勝則はそこらに群生している木の実や果実を手当たり次第ディロフォサウルス2号に毒味させながら齧っていた。しかし所詮木の実では腹が完全には膨れず、さらに原に入った分もすぐに消費されてしまうため、あまり意味を成さずにじり貧状態であった。
「なんか出てきて欲しい訳でもないけど、このままじゃじり貧だ………………せめて草食恐竜でも出てきてくれねぇかなあ」
草食恐竜と言えど一頭剥げばかなりの食料は手にはいる。まぁディメトロドン達の胃のなかに半分以上消えていくが。
しかし勝則にはそれをする度胸はない。大昔の人ならともかくゆとりのせいでグロ耐性も残酷さも無くなった現代人の勝則には死体とは言え、生物を剥いで肉を採るなんて事はできなかった。何?魚を剥いでたじゃないかって?君たちは魚捌けるでしょ?じゃあ犬は解体できる?そういうこと。

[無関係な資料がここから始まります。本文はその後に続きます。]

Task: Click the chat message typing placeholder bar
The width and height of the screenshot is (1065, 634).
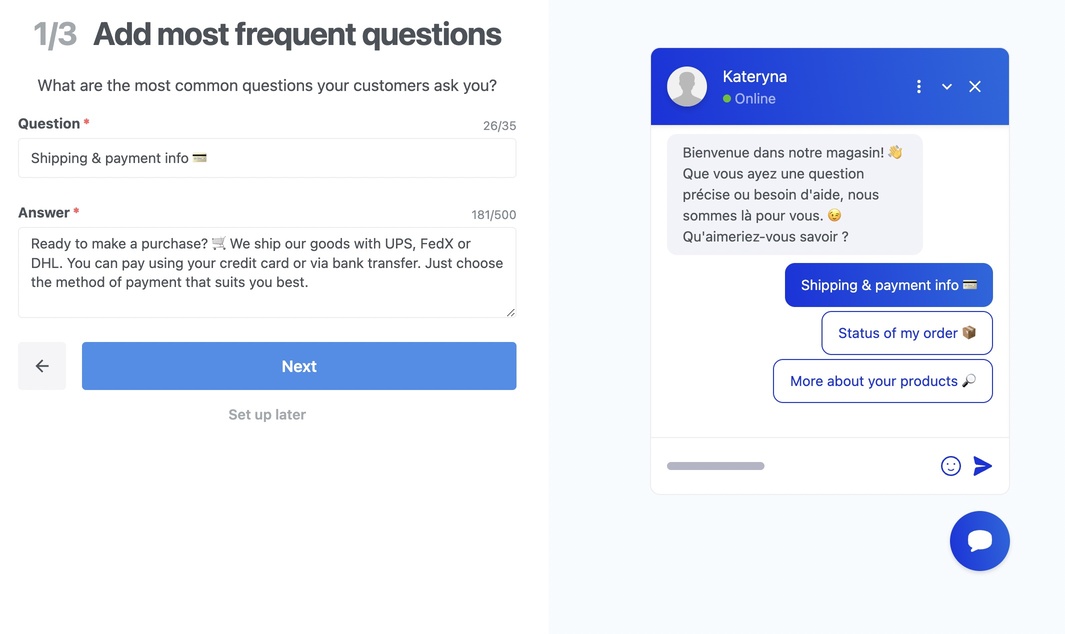Action: click(716, 465)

「…………………………………んん?なんか見えるな。眩しくて見えんが。」
勝則の視界の奥、約2km向こうに何かが見えた。勝則は小走りになりながらその何かへと向かう。アンティリヌス達も急に速度を上げた勝則に疑問を覚えながらもこちらも速度を上げて着いていく。そして30分程かけて到着するとそこには…………………
「おおぉ…………なんじゃこりゃあ…………………」
勝則は言葉を失う。そこには多数の草食恐竜達と、数頭の肉食恐竜が闊歩していた。
「アンティリヌスにアンキロサウルス、トリケラトプスもいるじゃねぇか。肉食の方はディロフォサウルスやラプトルに強い奴でカルノタウルス………………正直言って男のロマンだらけじゃねぇかよ……………」
勝則は決して恐竜マニアやオタクという訳ではない。だがしかしこんな間近で沢山の原始の命の脈動を感じては感動を耐えきれなかった。勝則はあまりの感動に涙さえも流しそうになった。だがまぁアンティリヌスはカルノタウルスに怯え、ディロフォサウルスやディメトロドンは大量の餌に涎を垂らしているので感動とギャグで±0である。
「………………でもこいつらを殺して肉を採らないと俺たちも生きていけないんだよな。よし、アンティリヌスは俺の護衛してディメトロドンとディロフォサウルス達は草食恐竜を狩ってこい。2頭位でいいからな。」
アンティリヌス達は頭を上下に振りながら各自の仕事に移る。アンティリヌスは勝則の横で見張りをし、ディメトロドン達は早速アンキロサウルスを襲っている。
そして今晩は捕った獲物を巡って肉食恐竜との戦いが開催されることを今の勝則は思いもよらなかった。